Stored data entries
- Opening Delimiter -
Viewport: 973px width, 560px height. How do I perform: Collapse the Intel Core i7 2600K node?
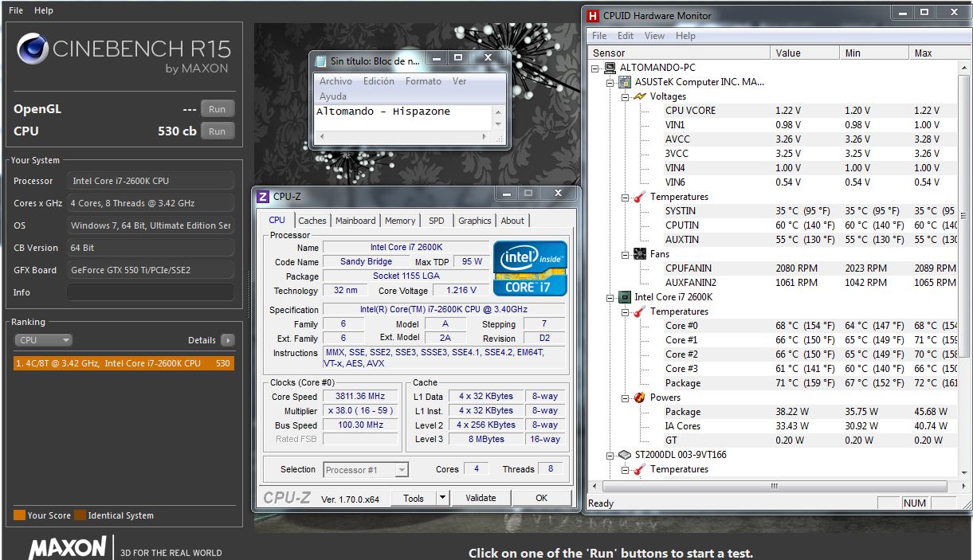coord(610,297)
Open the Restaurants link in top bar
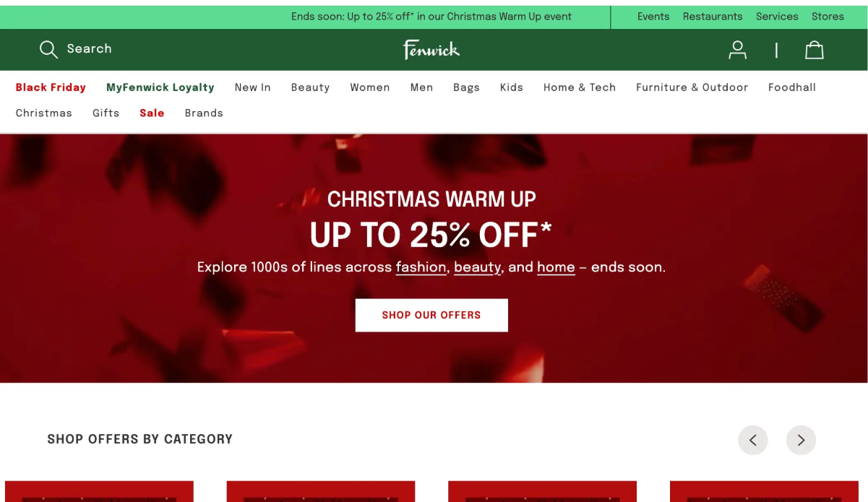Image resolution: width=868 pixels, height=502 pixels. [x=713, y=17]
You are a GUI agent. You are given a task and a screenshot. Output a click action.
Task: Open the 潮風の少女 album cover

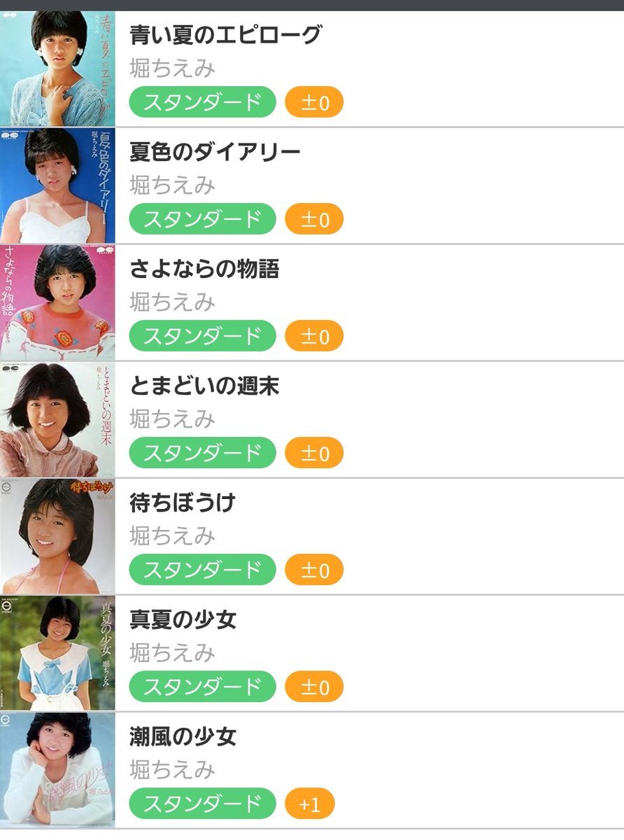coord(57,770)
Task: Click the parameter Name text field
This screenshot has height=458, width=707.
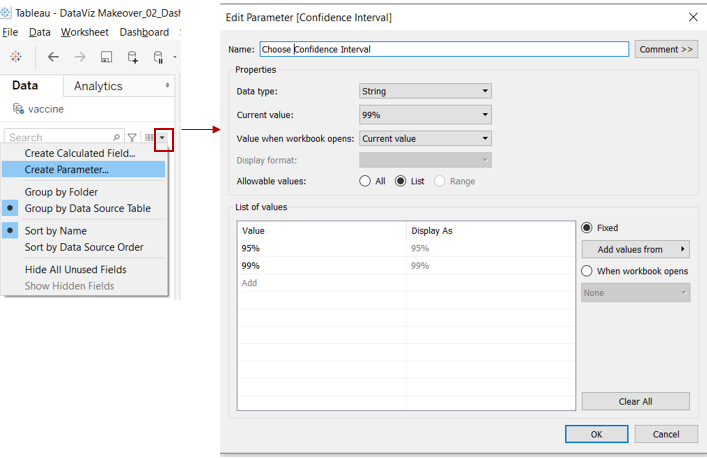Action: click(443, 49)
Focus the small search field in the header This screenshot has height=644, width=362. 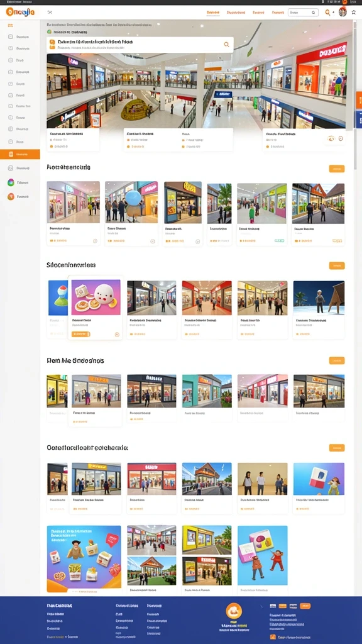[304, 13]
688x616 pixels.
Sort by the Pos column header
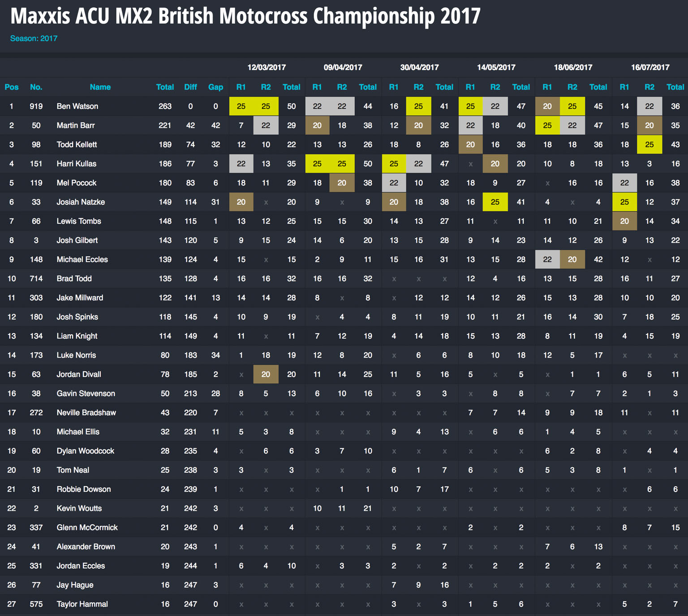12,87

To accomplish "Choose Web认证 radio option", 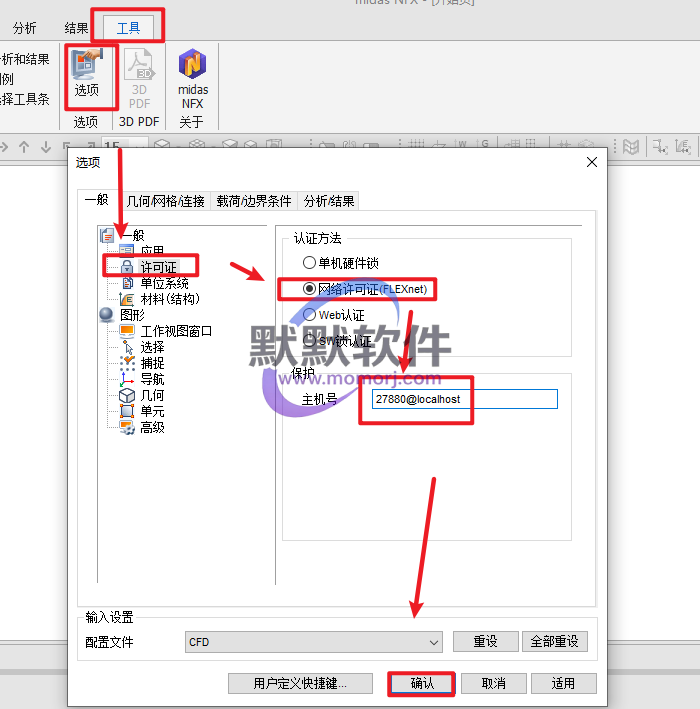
- Closing Delimiter -
- Opening Delimiter -
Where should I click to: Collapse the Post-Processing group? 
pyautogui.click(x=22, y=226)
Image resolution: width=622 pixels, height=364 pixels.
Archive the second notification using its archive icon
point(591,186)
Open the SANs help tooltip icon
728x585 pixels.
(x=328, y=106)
- Closing Delimiter -
- Opening Delimiter -
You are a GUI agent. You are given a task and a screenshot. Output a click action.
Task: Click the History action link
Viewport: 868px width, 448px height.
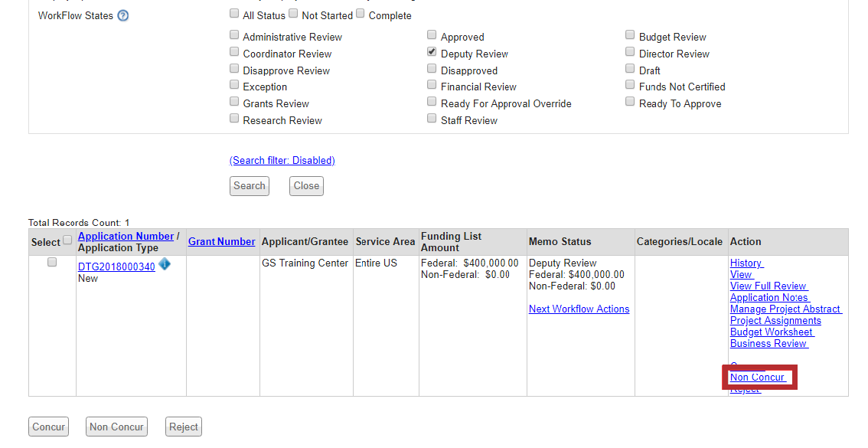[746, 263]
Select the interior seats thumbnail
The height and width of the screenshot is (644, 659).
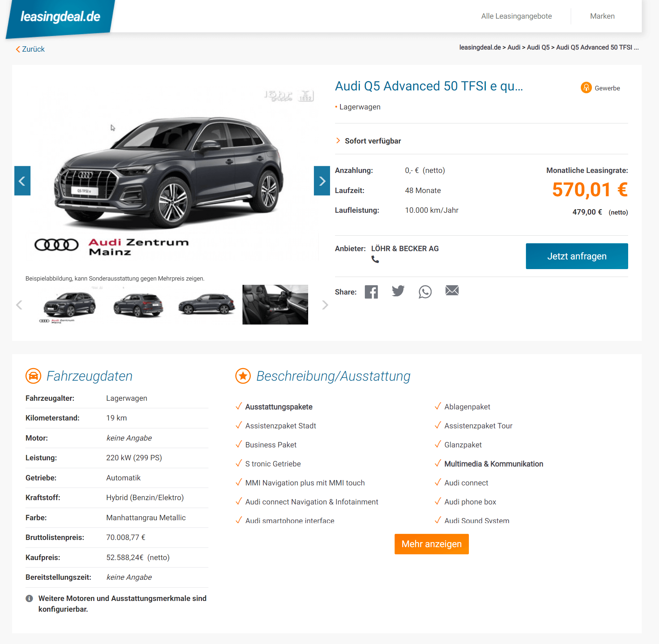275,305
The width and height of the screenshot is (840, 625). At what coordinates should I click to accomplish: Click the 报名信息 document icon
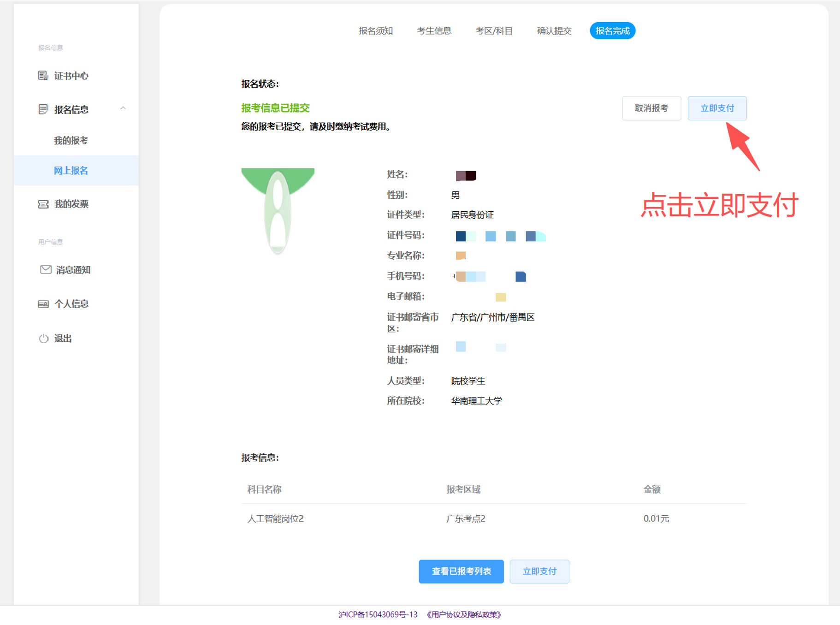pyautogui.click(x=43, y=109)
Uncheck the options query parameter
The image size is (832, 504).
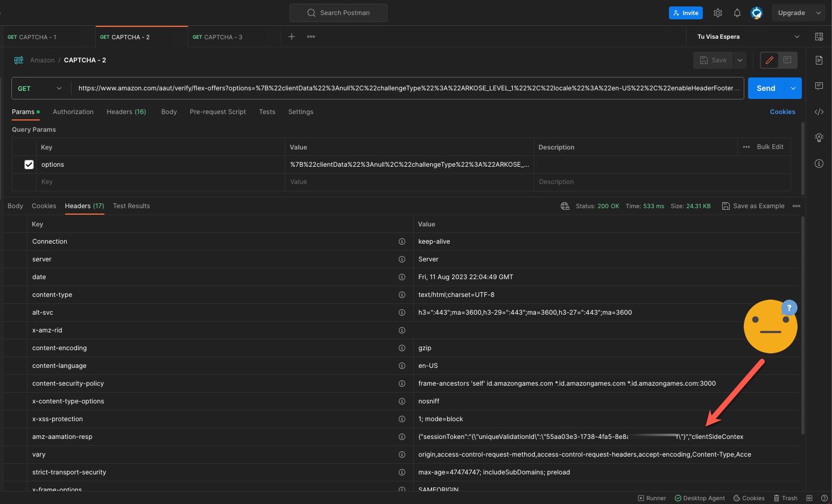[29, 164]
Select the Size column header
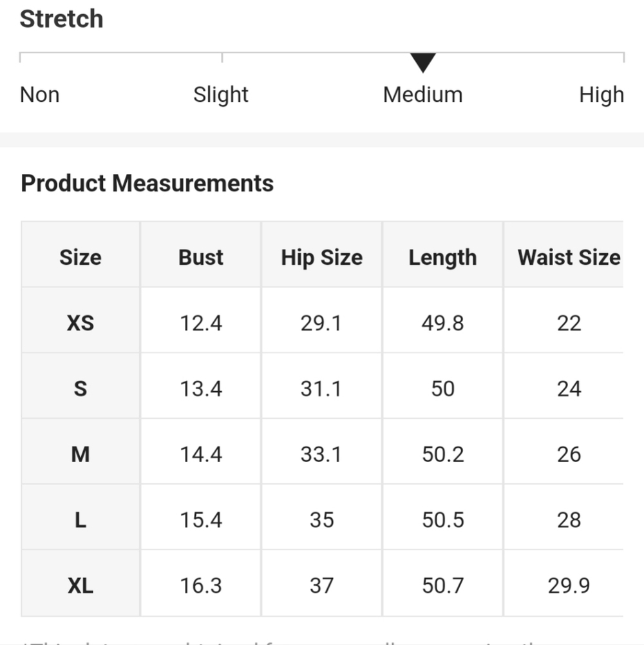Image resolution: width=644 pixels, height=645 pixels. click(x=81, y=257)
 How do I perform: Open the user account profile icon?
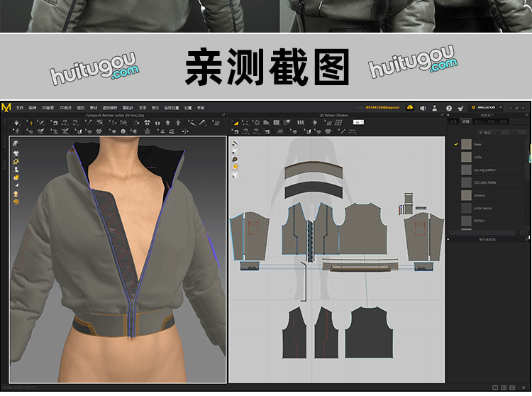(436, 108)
- Closing Delimiter -
• _EXERCISE DETAILS_: Every line that contains the string "parameter" should be returned from the data.

• _SOLVED PROBLEM_:
Task: Click the parameter Name text field
Uncheck the options query parameter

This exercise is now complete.